AD BC (Cross Multiplication Rule) — Definition, Formula & Examples

The AD BC rule (cross multiplication) is a shortcut for solving proportions: if two fractions are equal, you can multiply diagonally and set the products equal. Given

\frac{a}{b} = \frac{c}{d}

, cross-multiplying gives

a \times d = b \times c

For any proportion $\frac{a}{b} = \frac{c}{d}$ where $b \neq 0$ and $d \neq 0$ , the equality holds if and only if $ad = bc$ . This result follows from multiplying both sides of the equation by the product $bd$ , eliminating both denominators simultaneously.

Key Formula

\frac{a}{b} = \frac{c}{d} \implies ad = bc

Where:

$a$ = Numerator of the first fraction
$b$ = Denominator of the first fraction (cannot be 0)
$c$ = Numerator of the second fraction
$d$ = Denominator of the second fraction (cannot be 0)

How It Works

Write your two equal fractions side by side:

\frac{a}{b} = \frac{c}{d}

. Multiply the numerator of the first fraction by the denominator of the second to get

ad

. Multiply the denominator of the first fraction by the numerator of the second to get

bc

. Set these two products equal:

ad = bc

. Now solve the resulting equation for whichever variable is unknown. This technique works because you are really multiplying both sides by

bd

to clear the fractions.

Worked Example

Problem: Solve for x:

\frac{3}{4} = \frac{x}{20}

Cross-multiply: Multiply diagonally: the numerator of the left side times the denominator of the right side equals the denominator of the left side times the numerator of the right side.

3 \times 20 = 4 \times x

Simplify: Compute the known product on the left side.

60 = 4x

Solve for x: Divide both sides by 4.

x = \frac{60}{4} = 15

Answer:

x = 15

Why It Matters

Cross multiplication is the standard method for solving proportions in pre-algebra and algebra courses.
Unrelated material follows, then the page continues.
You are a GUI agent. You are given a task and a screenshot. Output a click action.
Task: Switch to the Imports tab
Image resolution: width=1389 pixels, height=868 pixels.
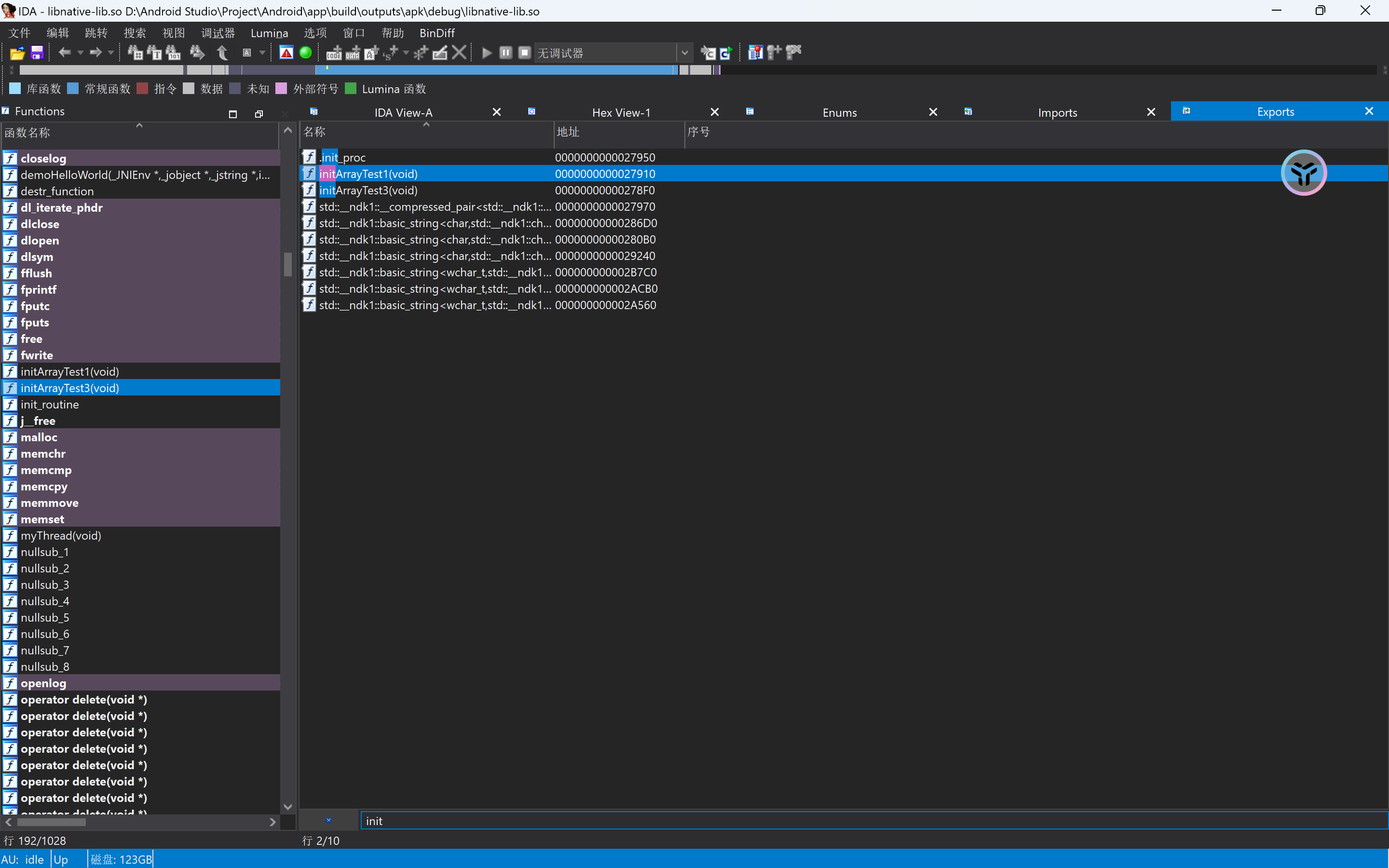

You will use it frequently in unit conversions, scale drawings, similar triangles, and percent problems throughout middle school and beyond.

Common Mistakes

Mistake: Cross-multiplying when fractions are being added or subtracted instead of set equal.

Correction: Cross multiplication only applies to an equation where one fraction equals another (

\frac{a}{b} = \frac{c}{d}

). For addition or subtraction of fractions, find a common denominator instead.